自分がネタになっていることに気づいているのか、気づいていないのか漫画家を絶賛する竹内都子さんもさることながら、その実話をそのまま自分の漫画にしていることに罪悪感を感じて自分でその先の展開を考えようとしているのに、都子さんがさらにその上をいくというあたりは、ツボでした。

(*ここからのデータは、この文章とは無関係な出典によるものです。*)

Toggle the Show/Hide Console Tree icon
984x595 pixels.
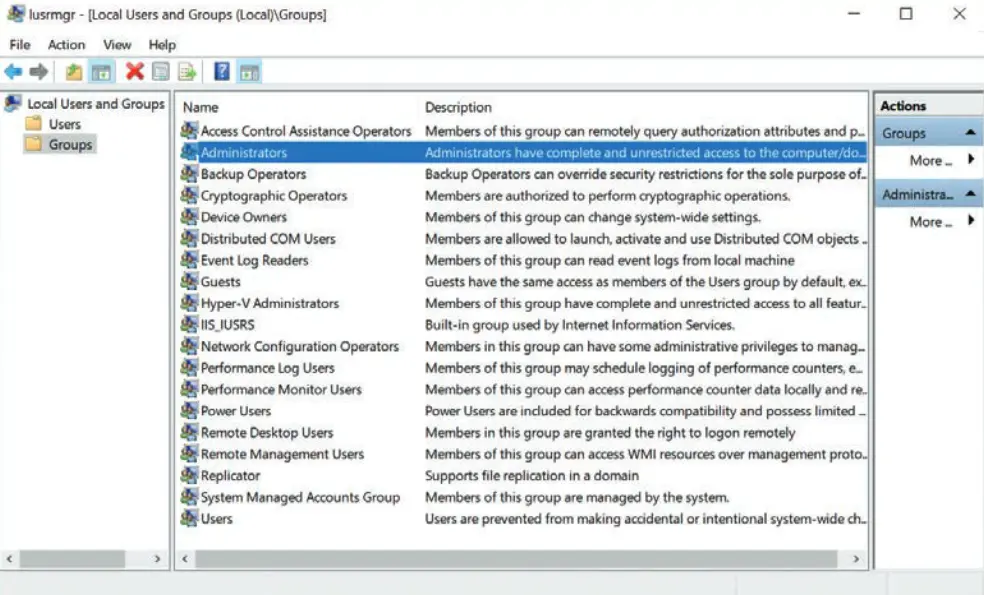point(101,72)
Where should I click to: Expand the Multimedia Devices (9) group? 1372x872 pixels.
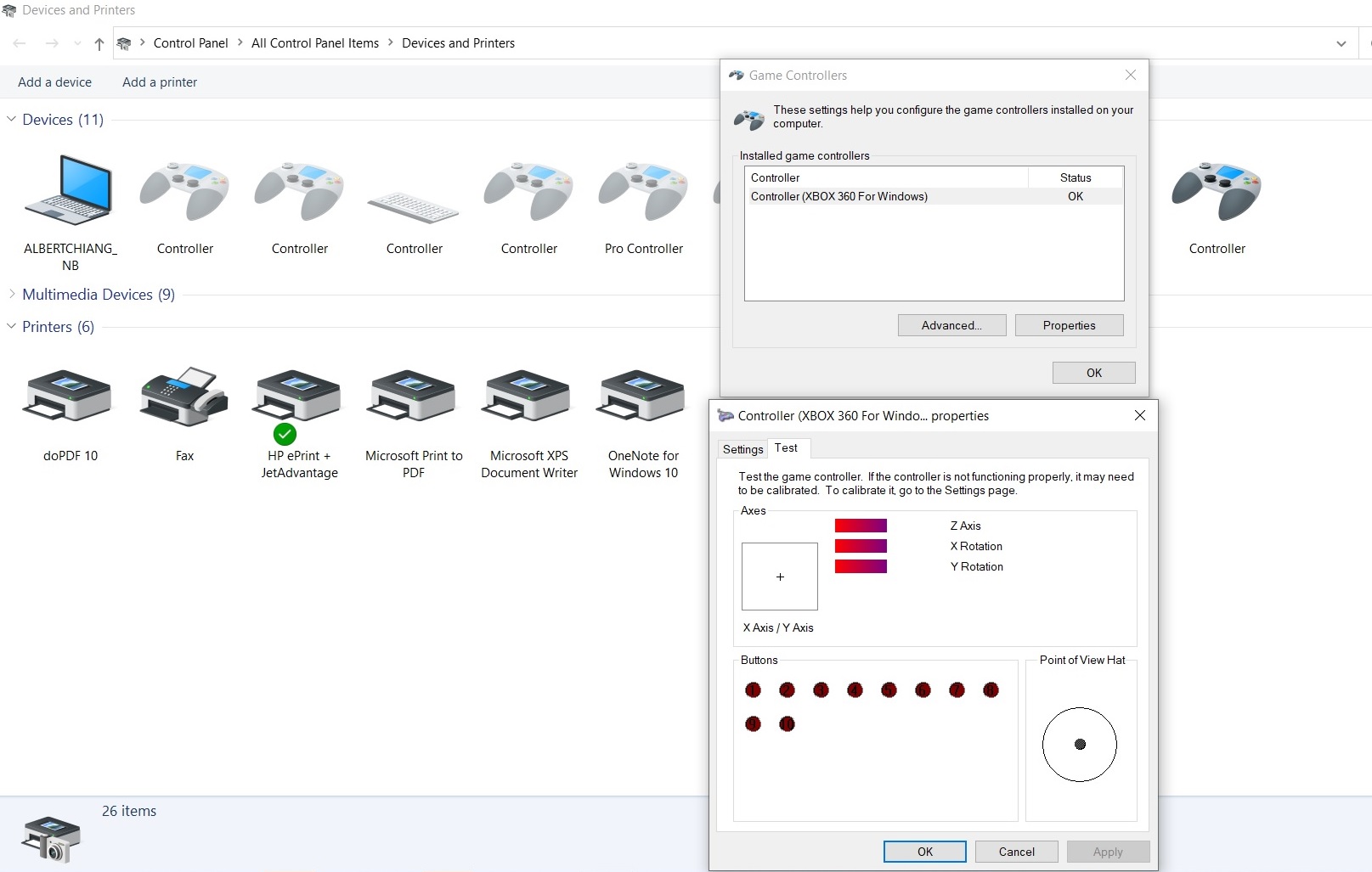12,295
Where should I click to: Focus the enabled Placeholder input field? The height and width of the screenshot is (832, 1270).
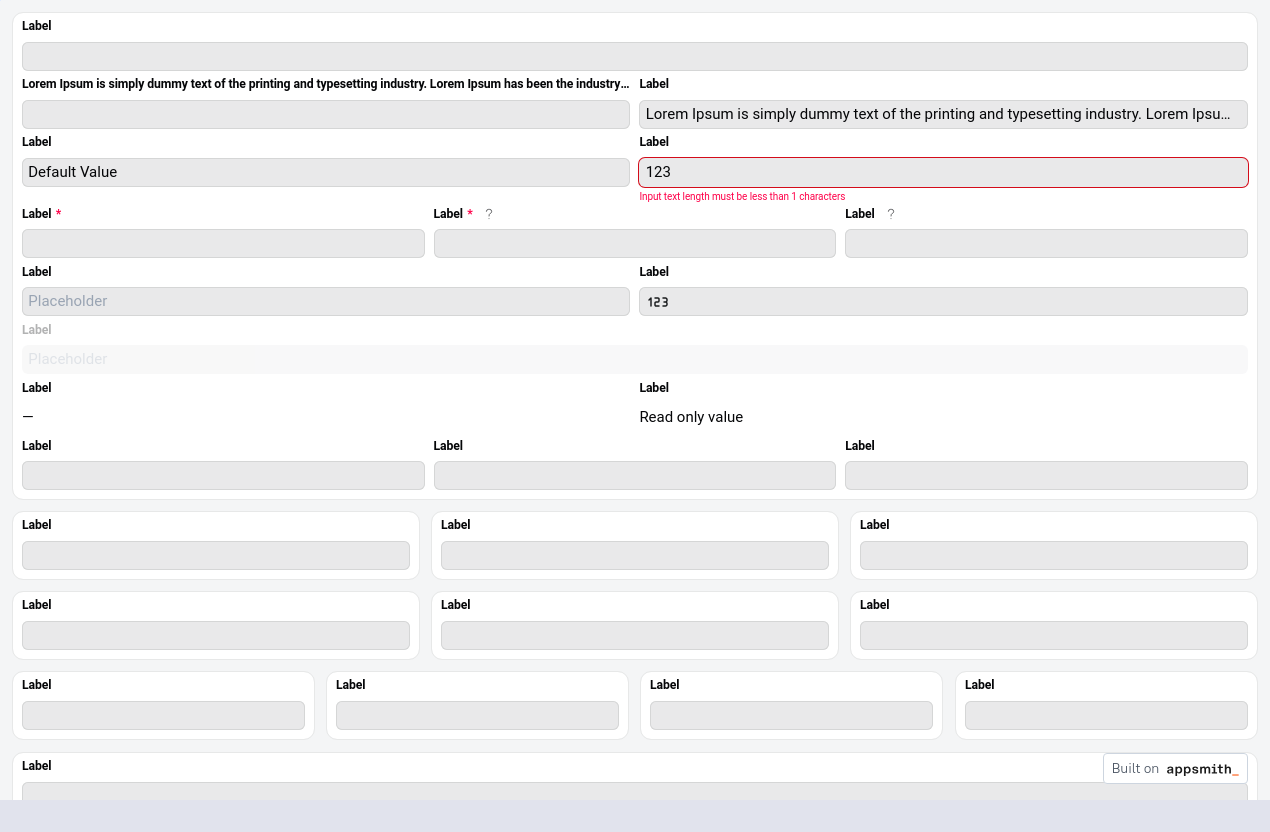pos(325,301)
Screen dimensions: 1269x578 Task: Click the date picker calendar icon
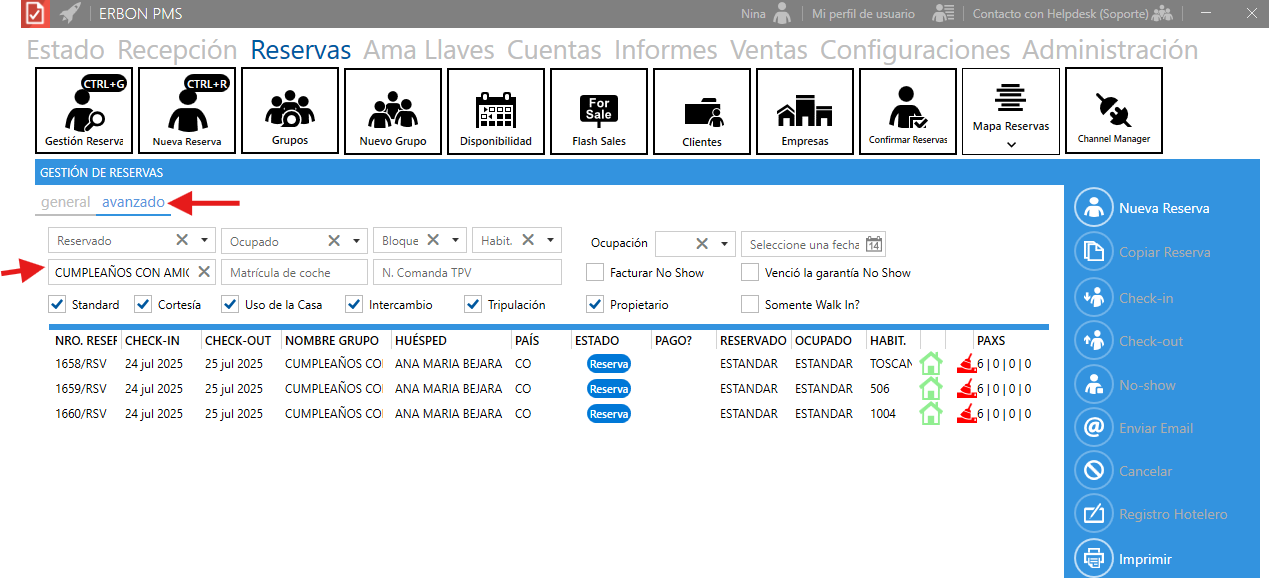point(873,244)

ちなみに内面的自爆テロという言葉かなりのパワーワードですが、結局なんだったんでしょう

初参加竹内都子さんが八面六臂の大活躍

竹内さんは初参加ということですが、今回かなりいろんなネタで重要な役割を果たしていて面白かったです

最近、常連の田中さん、弘中さんとはまた違う味のあるキャラクタであるとともに、竹内さんが入ることで、弘中さんあたりがいつもと違う役回りに回っているなぁと思ったり。

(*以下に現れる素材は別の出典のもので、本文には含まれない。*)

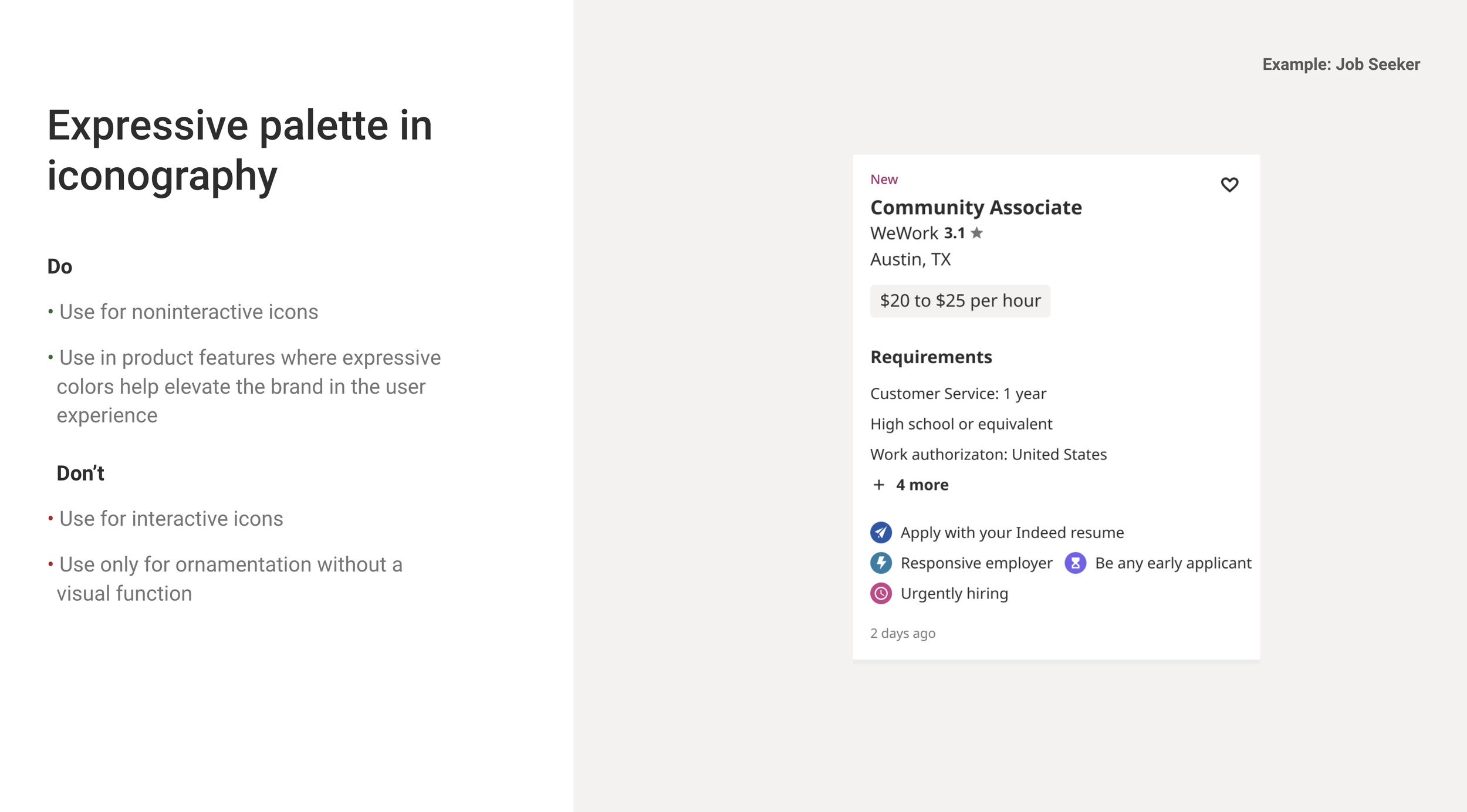Click the plus icon before 4 more
Image resolution: width=1467 pixels, height=812 pixels.
pyautogui.click(x=878, y=485)
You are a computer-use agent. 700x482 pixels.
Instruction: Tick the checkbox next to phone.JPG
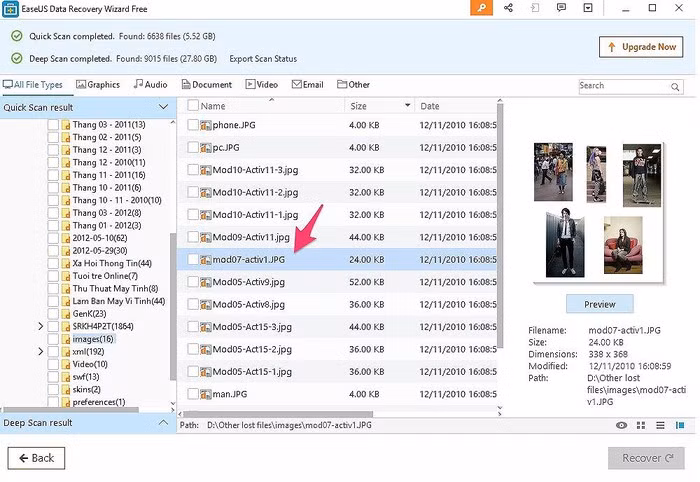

バザーの準備ネタでは、不思議な世界に入る常識人役が今回弘中さんだったけど、いつもの感じだと、訳知り顔で不思議世界の説明役をやるのが、弘中さんで、常識人役は若手の女優さんがやることが多かったので、この役回りになっているのは新鮮でした

もちろん、弘中さんのあの常識人っぽく非常識なことをするというのは、バスガイド役のコントで遺憾なく発揮されているわけで、力強いニューキャラが生まれて面白さの幅が広がったと思います

大森地獄を見てみたい

ちょっと前から、大森カンパニープロデュース界隈でトレンドキーワードにランクインしている 「大森地獄
知らない人が聞けば 大分にできた新しい温泉地みたいな名前ですが、笑いを追求する為の飽くなき大森さんのこだわり抜いた演出を指す言葉です

これだけ頻発されるとぜひその様子を見てみたいです。NHKのプロフェッショナル仕事の流儀あたりで取り上げてくれないもんでしょうか

フジテレビ日曜お昼のザ・ノンフィクションでもいいです。

でも、一番笑ったのはおそらく脚本演出の外側の世界

故林さんの常人の斜め上の発想から繰り出される物語、地獄とさえいわれる緻密な演出があればこその面白さだと重々承知した上でですが、一番笑ったのは割とその外側にある出来事でした

開演前の観客誘導説明で笑いを取る依里さん

まさか、災害時に客席誘導を「遠慮する」という劇団があるとは思いませんでした。しかも、しばらくその自分の言い間違いに気づかないで、やっと「遠慮」ではなく、「案内する」というセリフになるあたり…素だと思うのですが、初日ならまだしも5回目であれは確かにヤバい(面白かったのけど)

最近の大森カンパニープロデュースの前説、彼女と大森美来さんの二人がやっていることが多くて「 いや、なんで二人で? 」と思っていましたが、 謎が解けたような気がします
コントで、セリフが飛ばなかったのは奇跡的な気がしました

山口さん、山口さん、山口サーン!!

更に笑わせてもらったのは、決闘に赴くガンマン役を山口良一さんと大森さん+田中真弓さんでやっていたコント。
順調にネタが進んでいたようなのですが、途中からどうも様子がおかしい。

大森さん若干目が泳ぎ気味で、何かを必死に山口さんに伝えようとしているのですが、山口さんはなんのことやらという風。
おそらく何かのセリフが翔んだ模様

とそこまではわかるものの、それ以上はわからず。大森さんは、割とマジに山口さんをはったくし、山口さんは「俺、大丈夫なの?」とかわかんないこと言い出すし…このドタバタ感もまた更地の魅力です(大森さんは嫌かもしれないが)

衣装なの、コスプレなの

ちなみに、今回コントとしてよりもしかして自分の常識がおかしいのか?と思ったコントがひとつ

隣人が流すQueenの曲にノリノリになる真夜中の姉妹というコント。
弘中さんと神田さんが真夜中感を出すためにパジャマ姿です

弘中さんのパジャマは、普通のパジャマっぽいパジャマなのですが、神田さんの衣装がなんか変。

何、コスプレ?。きぐるみ?みたいな服で、絶対このパジャマを着ている妹はなんらかイタイ役なのに違いないと思っていたら、最後までわりと常識的な住人という設定

↓ちなみに来ていたのはこんなの

ちょっと不安になってきたのですが、今の若い子普通にあんなのパジャマとして家できているの? え、マジ!?